TASK:
The whole listing, please: repeat it exactly, with the pictures left out.

RECORD EXCERPTS:
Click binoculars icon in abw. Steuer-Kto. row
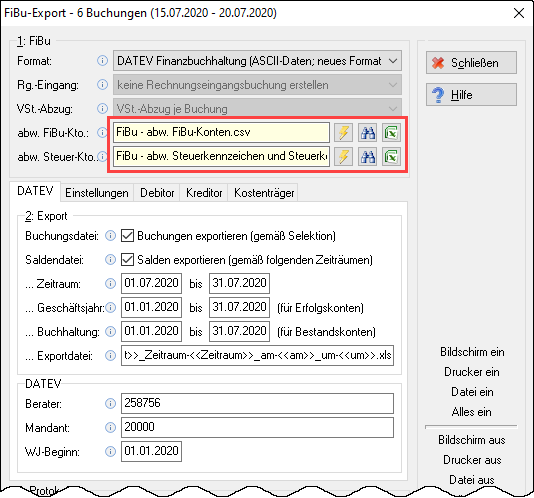This screenshot has width=534, height=498. click(x=367, y=156)
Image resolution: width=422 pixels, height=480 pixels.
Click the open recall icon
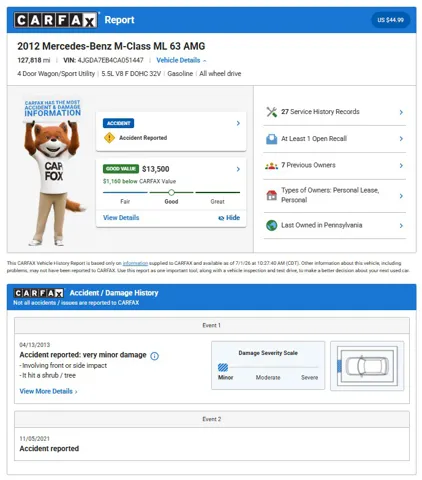tap(272, 139)
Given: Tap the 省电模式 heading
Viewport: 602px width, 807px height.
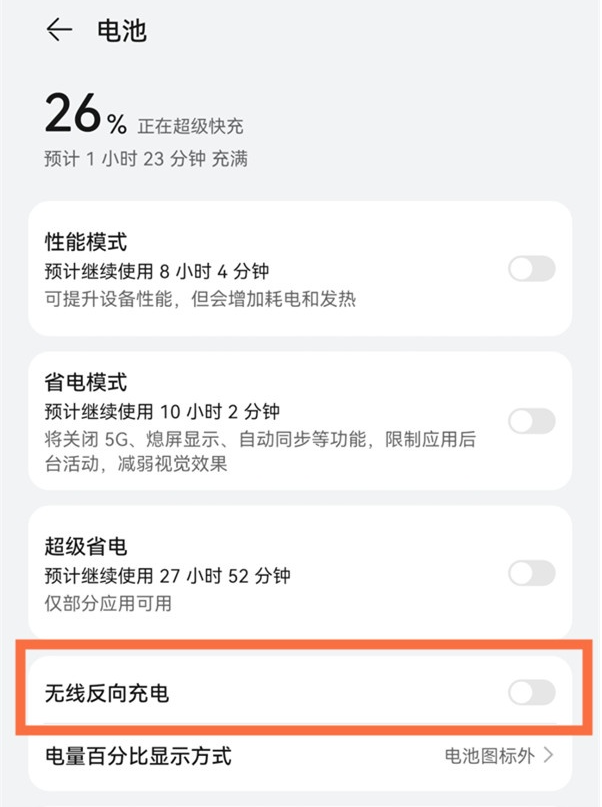Looking at the screenshot, I should point(86,383).
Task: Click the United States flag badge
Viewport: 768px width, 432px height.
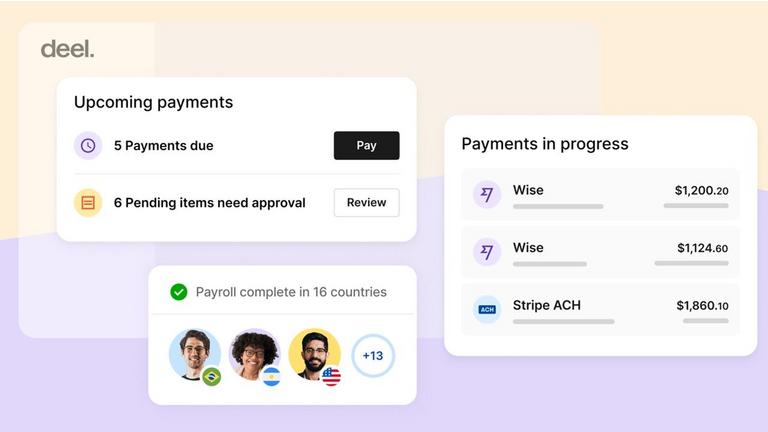Action: coord(331,377)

SOLUTION BELOW:
Click binoculars icon in abw. Steuer-Kto. row
This screenshot has width=534, height=498. click(x=367, y=156)
Image resolution: width=422 pixels, height=480 pixels.
Click the open recall icon
tap(272, 139)
Given: Tap the 省电模式 heading
Viewport: 602px width, 807px height.
Looking at the screenshot, I should point(86,383).
Task: Click the United States flag badge
Viewport: 768px width, 432px height.
Action: coord(331,377)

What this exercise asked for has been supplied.